C–H oxidation of 2-Bz with Fe (S,S-PDP) and identification of mono-oxidized products.

Figure 9

HPLC analysis of mono-oxidized derivatives (PDA: 254 nm detection).

2.4. Preparation of Hydroxycholesterols and Dihydroxycholesterols

Removal of the benzoyl groups of 6, 9, 10, 11, 13, 15, and 16 was conducted with diisobutylaluminum hydride (DIBAL-H) to give 25-HC (18), 20S-HC (19), 17α-HC (20), 17α,25-diHC (23), and 20S,25-diHC (24) in reasonable yields (Scheme 2).

Scheme 2

Preparation of 18–24.

3. Discussion

Several hydroxycholesterols and dihydroxycholesterols such as 20S-HC (19) [24,25,26,27] and 20S,25-diHC (24) [28,29] have previously been synthesized in a target-oriented manner by means of semi-synthetic approaches from available steroidal molecules. As far as we know, however, no chemical synthesis of 17α-HC (20), 14α-HC (21), 14α,25-diHC (22), and 17α,25-diHC (23) has yet been reported, though 20 was shown to be produced from cholesterol by P450l7α (CYP17A1) [30]. These D-ring-modified cholesterols are not easy to access directly by semi-synthesis from abundant steroidal molecules, highlighting the usefulness of the C–H oxidation strategy.
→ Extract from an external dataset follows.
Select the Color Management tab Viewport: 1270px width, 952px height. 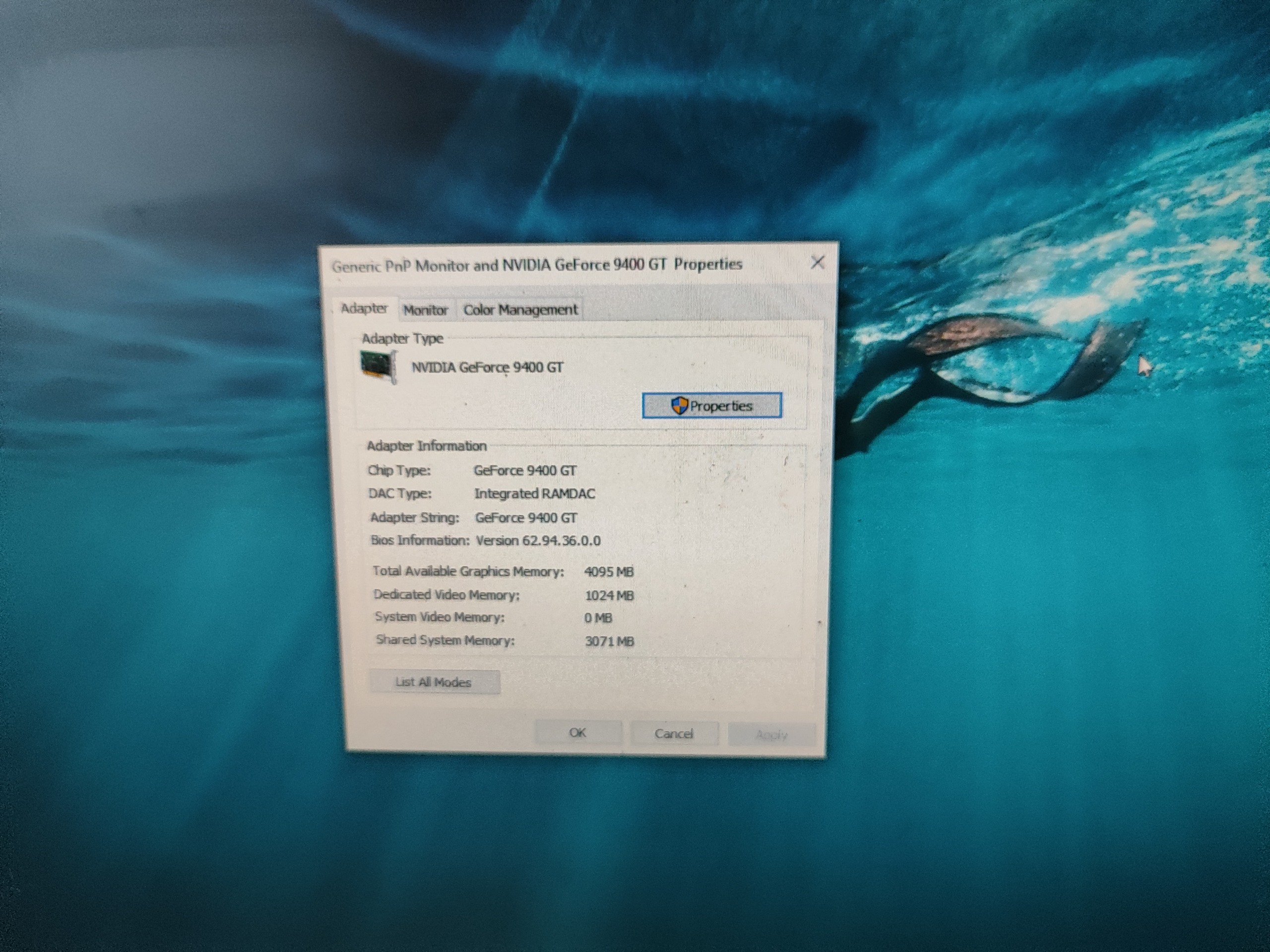(520, 310)
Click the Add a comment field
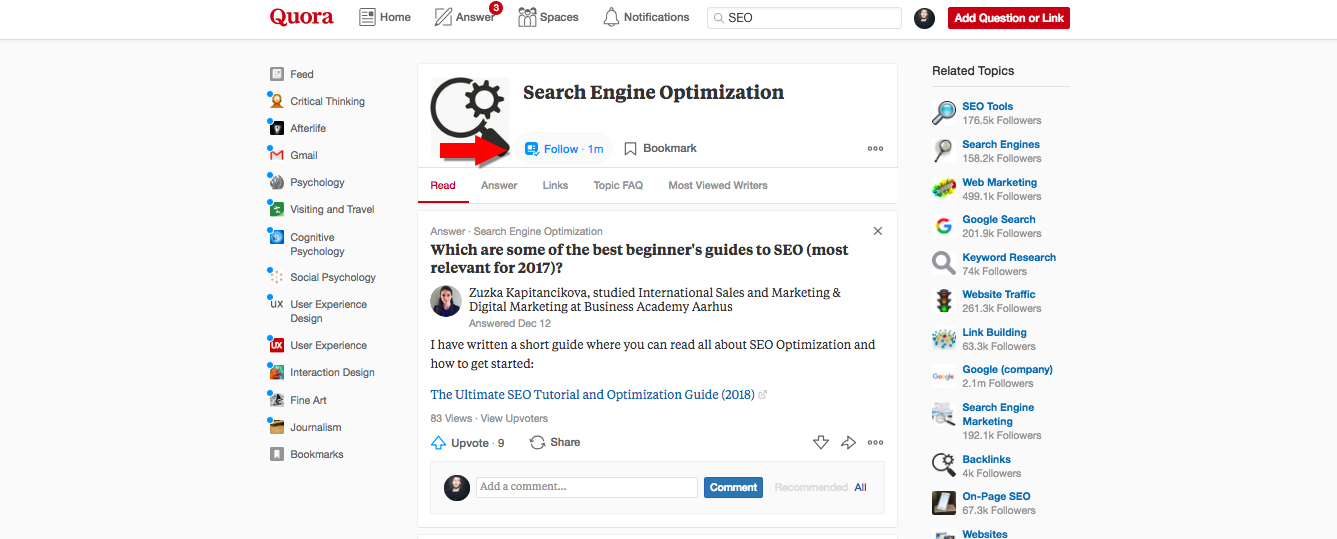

The Ru (bpga)-catalyzed oxysterol synthesis by C–H oxidation offers two advantages. First, the catalyst loading can be suppressed to 2 moL%, although approximately 30% of the starting material was recovered. In addition, high tertiary C–H selectivity suppressed the formation of oxo-cholesterol derivatives. These features enabled facile separation of the obtained mixtures as well as selective formation of the targeted hydroxycholesterols. We did not investigate in detail the isolation of dihydroxycholesterols in the case of the Fe (S,S-PDP) catalytic system with a high catalyst loading, because of contamination with decomposition products probably derived from the Fe-complex. However, Fe-catalyzed C–H oxidation afforded 16-oxo cholesterol derivatives that was not formed in the Ru-catalyzed reaction, suggesting that other C–H oxidation catalysts might also produce different sets of oxysterols.

4. Materials and Methods

Oxidation of

To a 10 mL screw-cap vial was added 2-Bz (400 mg, 615 µmol, 1.0 equiv.), iodobenzene diacetate (PIDA, 198 mg, 615 µmol, 1.0 equiv.), H2O (30 μL), (CHCl2)2 (1.5 mL), and a magnetic stir bar. The vial was placed on an aluminum block at 30 °C, added [RuCl(bpga)(PPh3)]Cl (9.6 mg, 12 μmol, 2 mol%), and sealed with a screw cap. After stirring for 24 h, the suspended brown mixture was turned to be clear brown solution. Then PIDA (198 mg, 1.0 equiv.) was added to the mixture. After stirring for 41 h, the mixture was filtered through a pad of Celite® and concentrated. The residue was purified by silica gel column chromatography (eluent: hexane/EtOAc 50/1 to 1/2). to give less polar mixture A (263 mg), polar mixture B (95.3 mg), and a mixture of recovered 2-Bz and 3-Bz (111.4 mg, 28%, 2-Bz:3-Bz = 1:3).

5. Conclusions

Our C–H oxidation strategy using Ru(Bpga) catalyst afforded a set of four hydroxycholesterols and three dihydroxycholesterols that were readily separable. These oxysterols are expected to be useful as standard materials for lipidomics analysis as well as in bioactivity assay systems [31].